On gift boxes, little libraries and anti austerity movements - a new economy is coming?


Change takes a long time and lasting change rarely comes all at once, never without struggle. The appearance in recent years, particularly after the financial collapse of 2008, of alternative to mainstream economic forms, be they "sharing" or giving, or swapping, are signs of a groundswell of change in some attitudes, ideas and behaviours arising from the now pretty universally acknowledged inequality of our times. Gift boxes and little free libraries arise from the awareness of those who recognize more or less consciously the existence of a polar degree of inequality in today's society - Occupy's 1%-99% divide.

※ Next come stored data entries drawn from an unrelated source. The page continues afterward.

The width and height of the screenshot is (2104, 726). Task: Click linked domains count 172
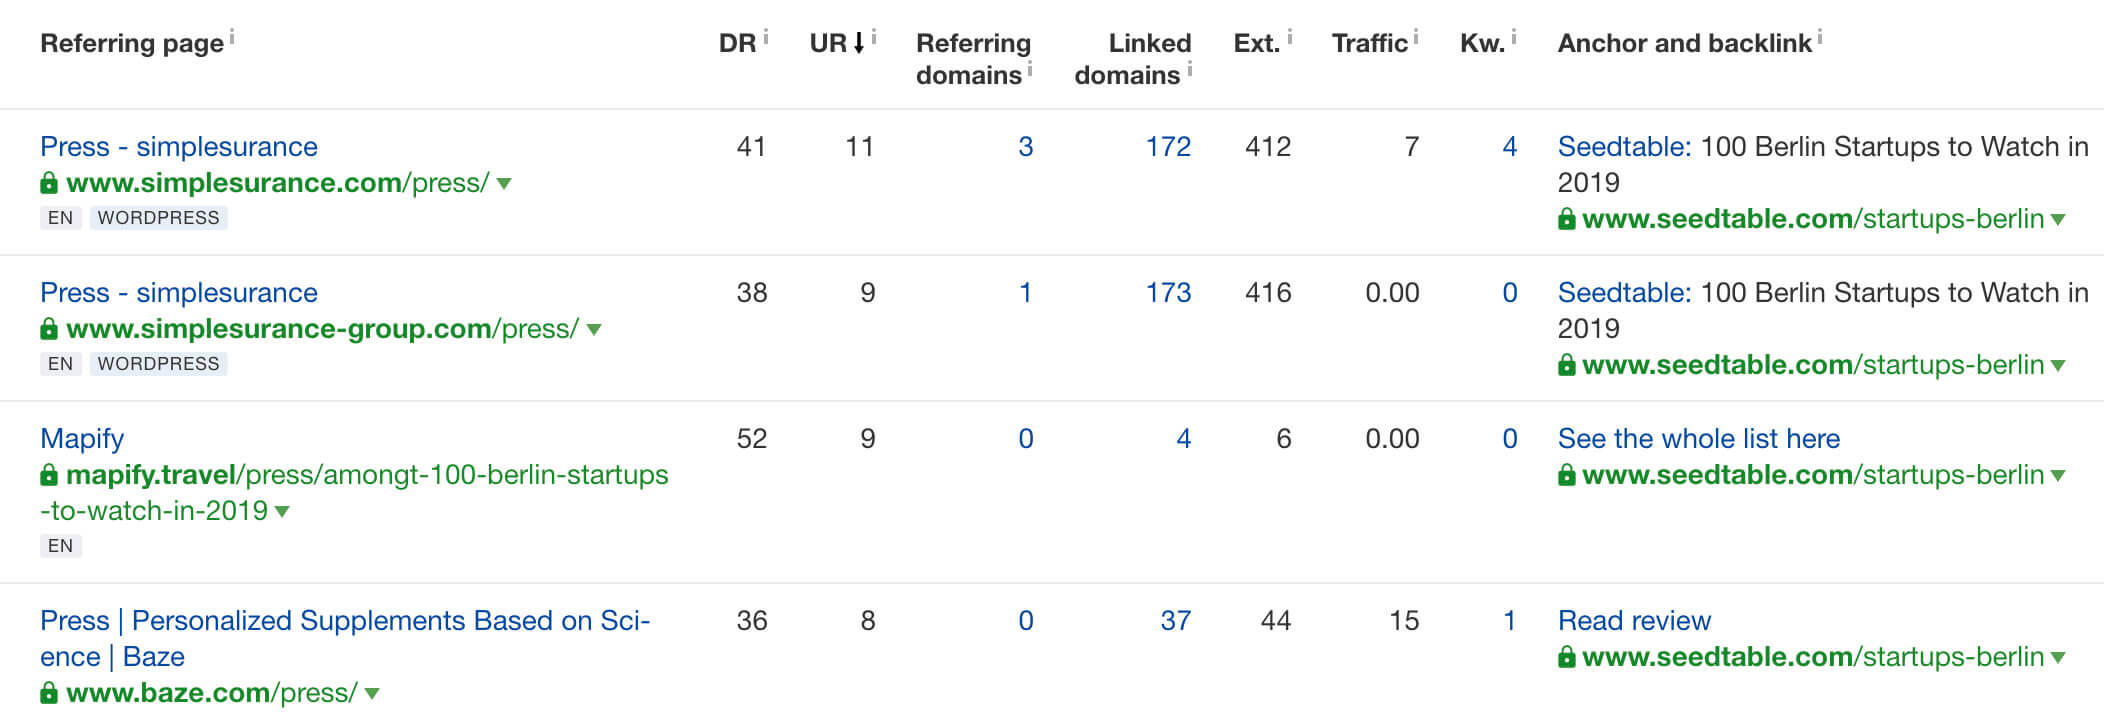pyautogui.click(x=1168, y=147)
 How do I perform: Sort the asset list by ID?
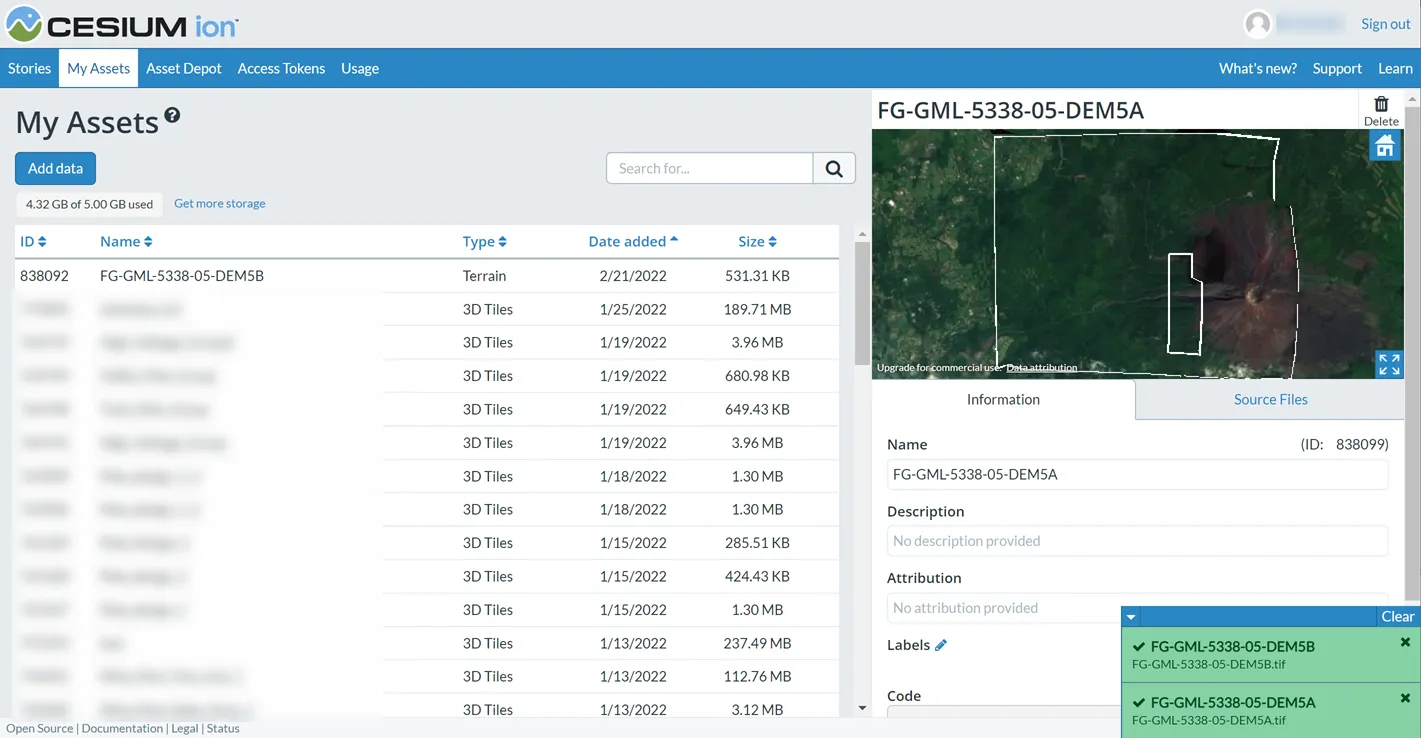tap(33, 242)
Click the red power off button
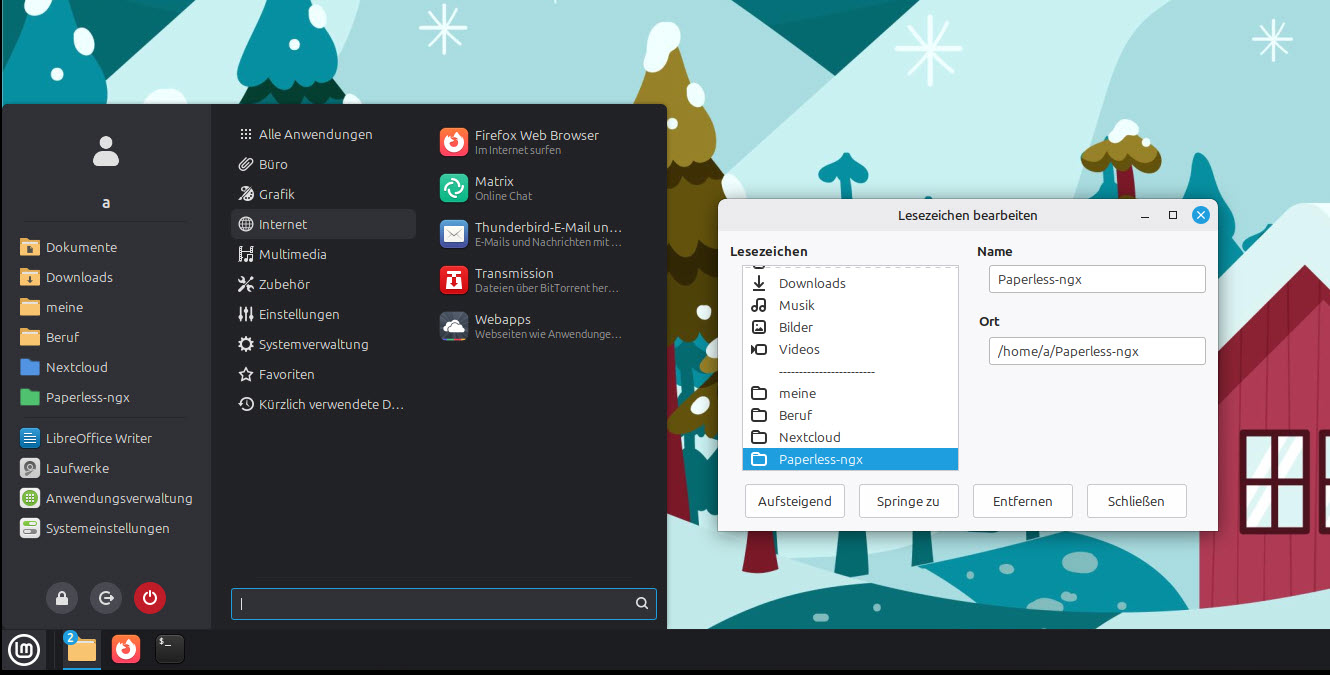1330x675 pixels. [150, 598]
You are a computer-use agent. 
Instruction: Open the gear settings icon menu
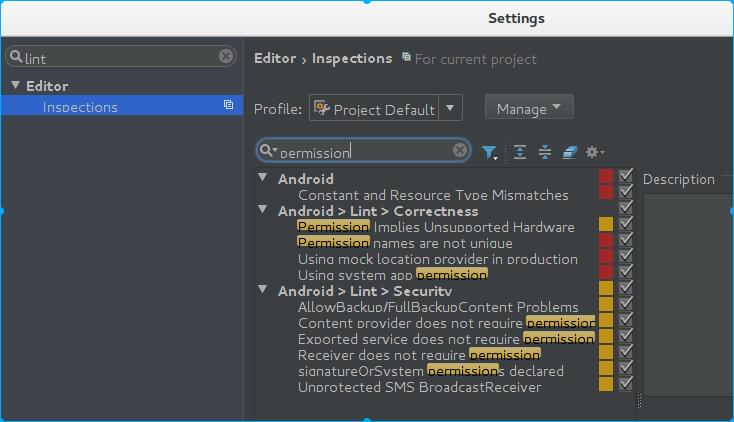point(594,152)
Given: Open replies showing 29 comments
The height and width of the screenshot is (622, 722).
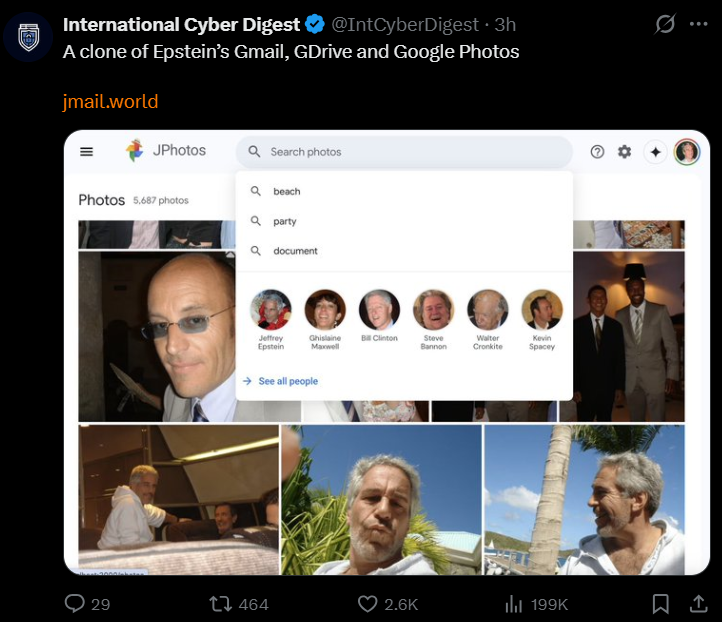Looking at the screenshot, I should [x=75, y=604].
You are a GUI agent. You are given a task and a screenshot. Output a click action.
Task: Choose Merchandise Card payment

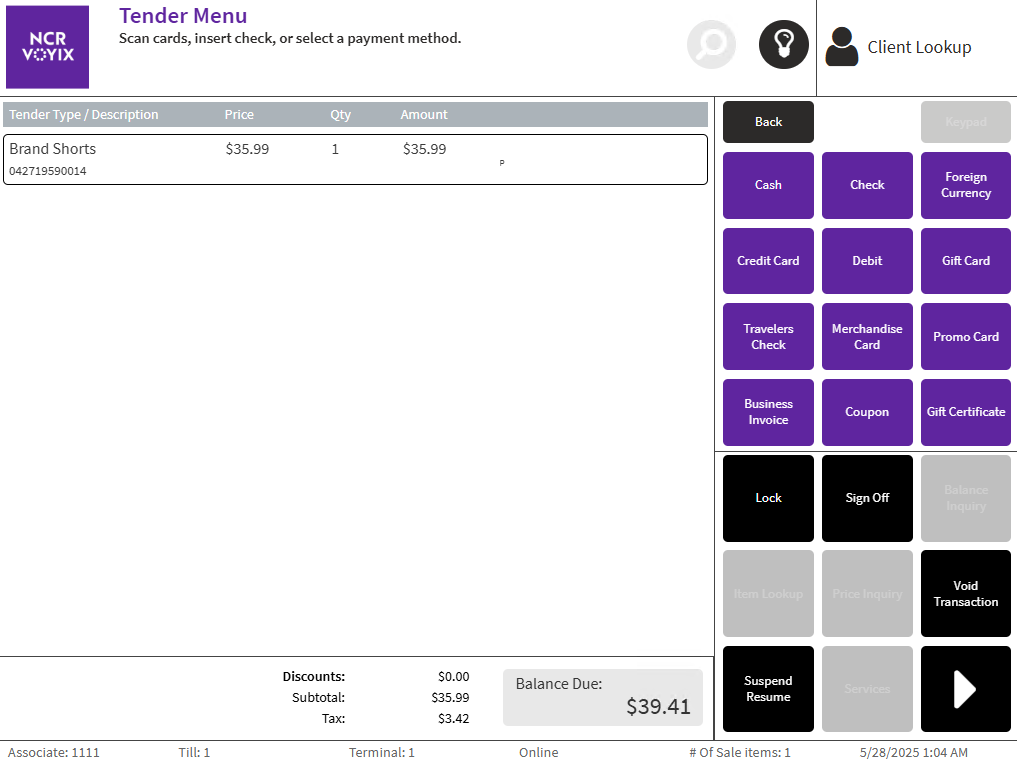(867, 337)

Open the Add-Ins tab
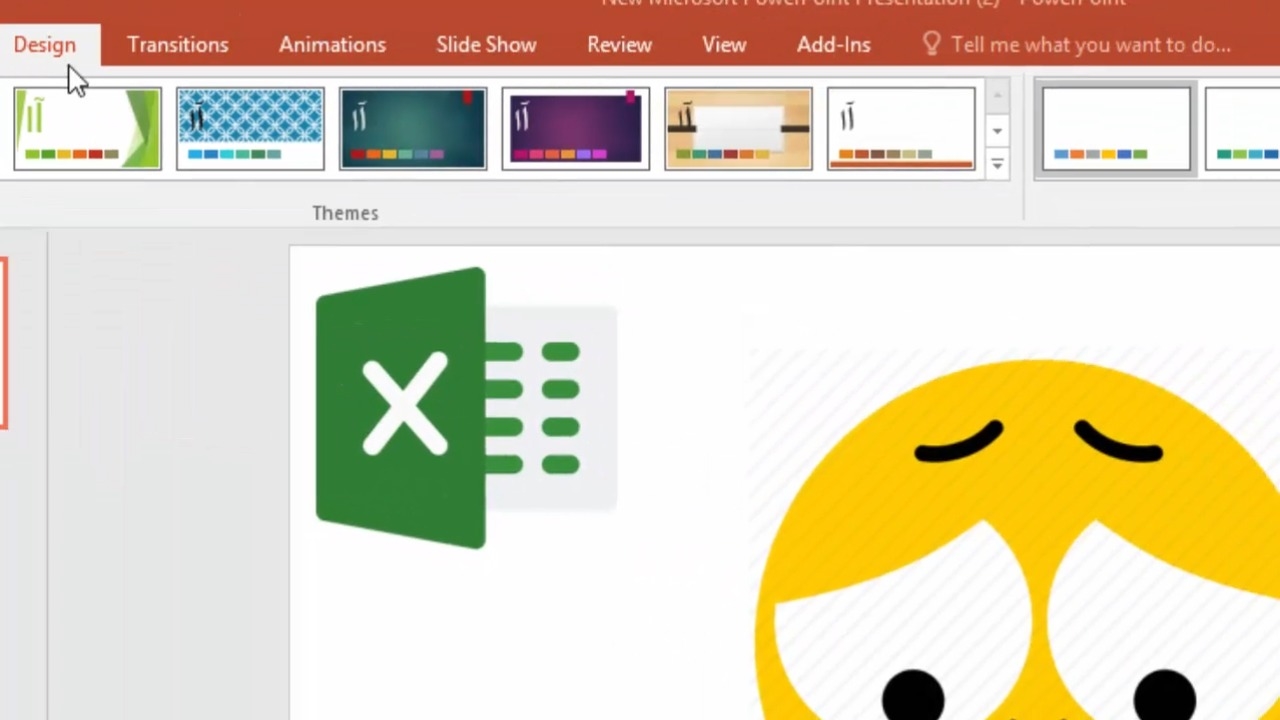833,45
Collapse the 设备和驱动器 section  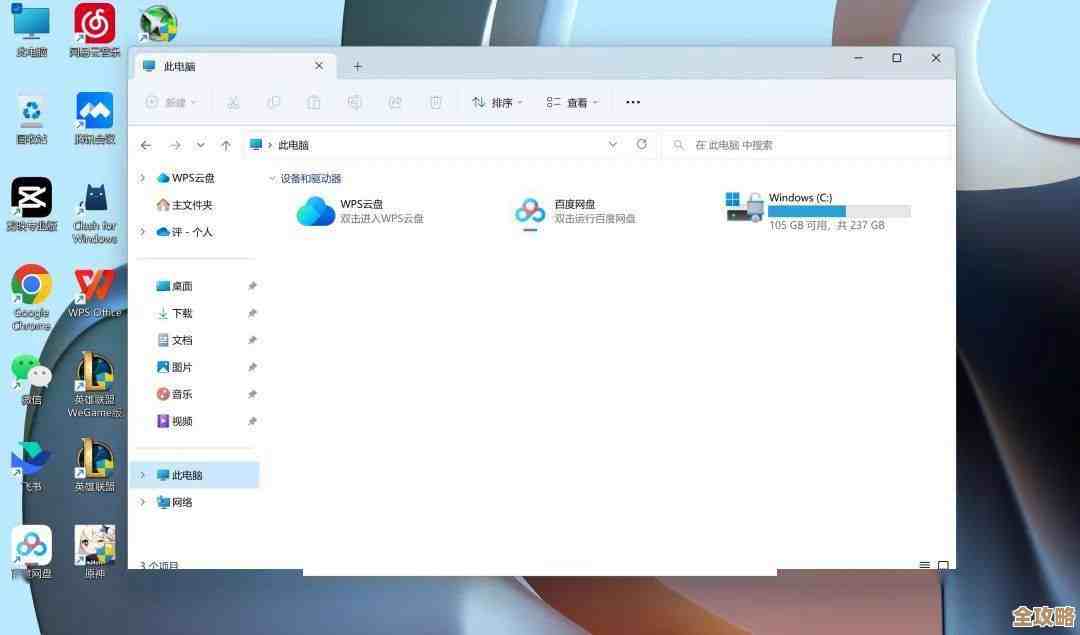(273, 178)
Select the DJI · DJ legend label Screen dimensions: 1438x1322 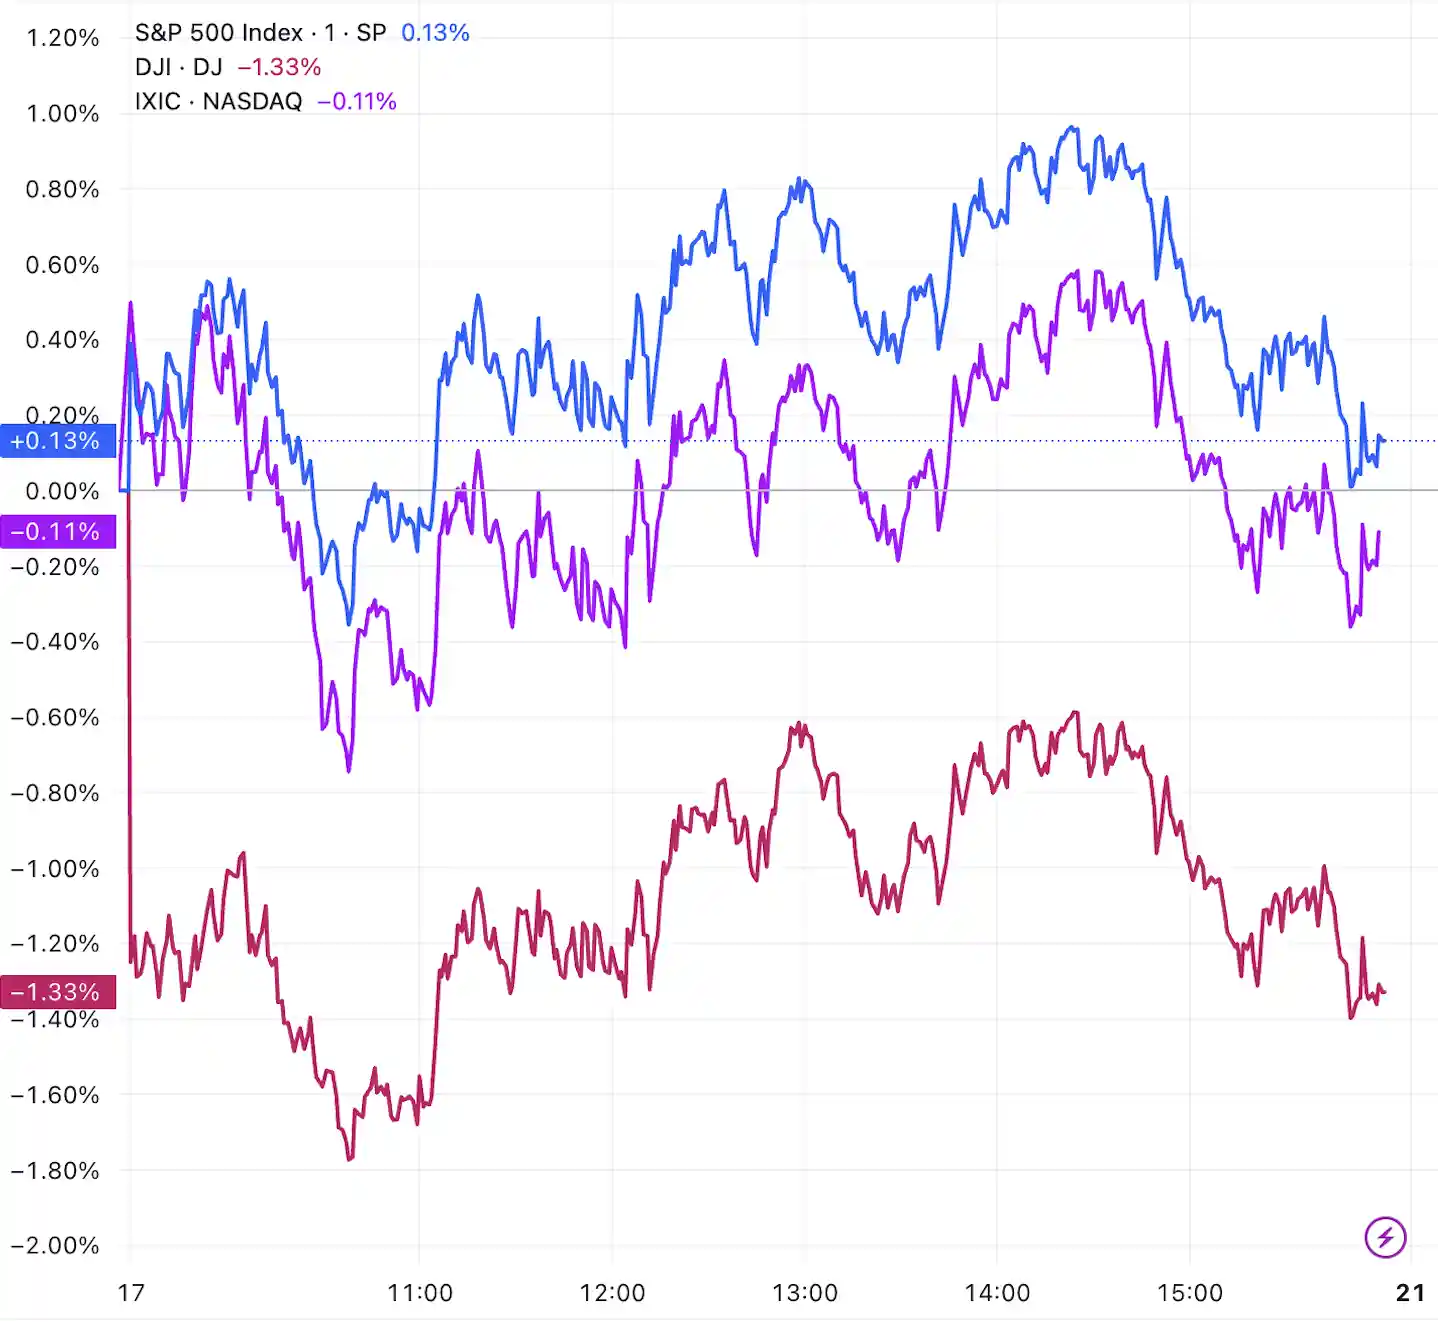point(178,67)
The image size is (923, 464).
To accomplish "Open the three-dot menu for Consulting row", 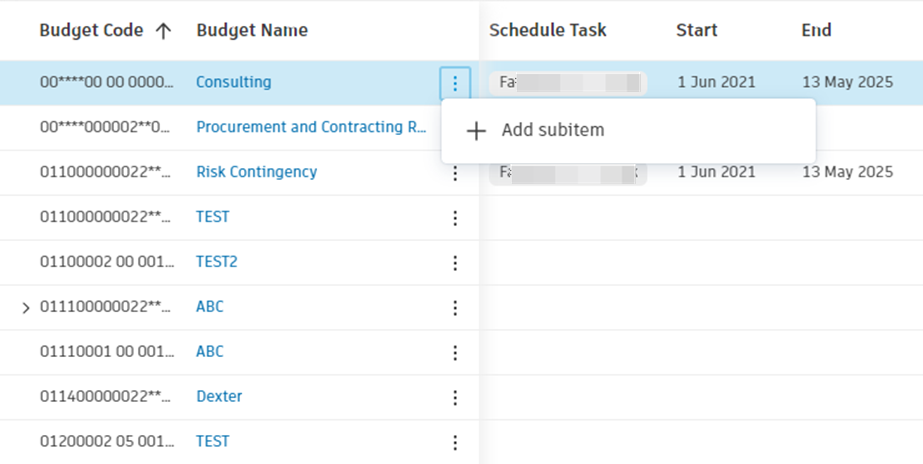I will tap(455, 83).
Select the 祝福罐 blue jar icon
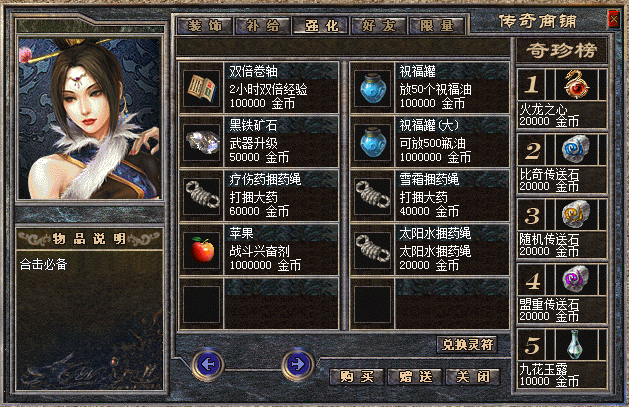 (373, 88)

That such initiatives are tiny gestures, rather than serious endeavours to prevent poverty does not diminish their significance as a symptom of unease in the population, specifically that portion of the population that are culturally prepared and experienced enough to make change if they wished to. Some portions of the middle class are barometers of the stresses felt much more savagely and regularly by the poor. It was the case in the previous millennium of world wars and revolutions and the pattern's consequences could repeat in the absence of hindsight.

Symptom recognition is a necessary preliminary for remedial action but symptom recognition is not solution. As a recent article in the Journal of Radical Librarianship pointed out, most free libraries appear in relatively affluent neighbourhoods. The same is likely true for "Gift Boxes" too. They represent a liberal response to the fact of radical inequality that lacks the muscle to turn back the force of right-wing populism fuelling further class-based economic warfare of the kind the US president has been engaged in. The only serious response that will produce change must be political and structural. So far the necessary political movement for economic equality has not emerged but the ground is shifting and while insufficient in themselves enough logs can make an economic fire that will, in the words of the poet, change things utterly.

Little free libraries and give boxes will solve little in themselves but they are clues to a future world, that other, better world that is possible and actual sometimes, somewheres.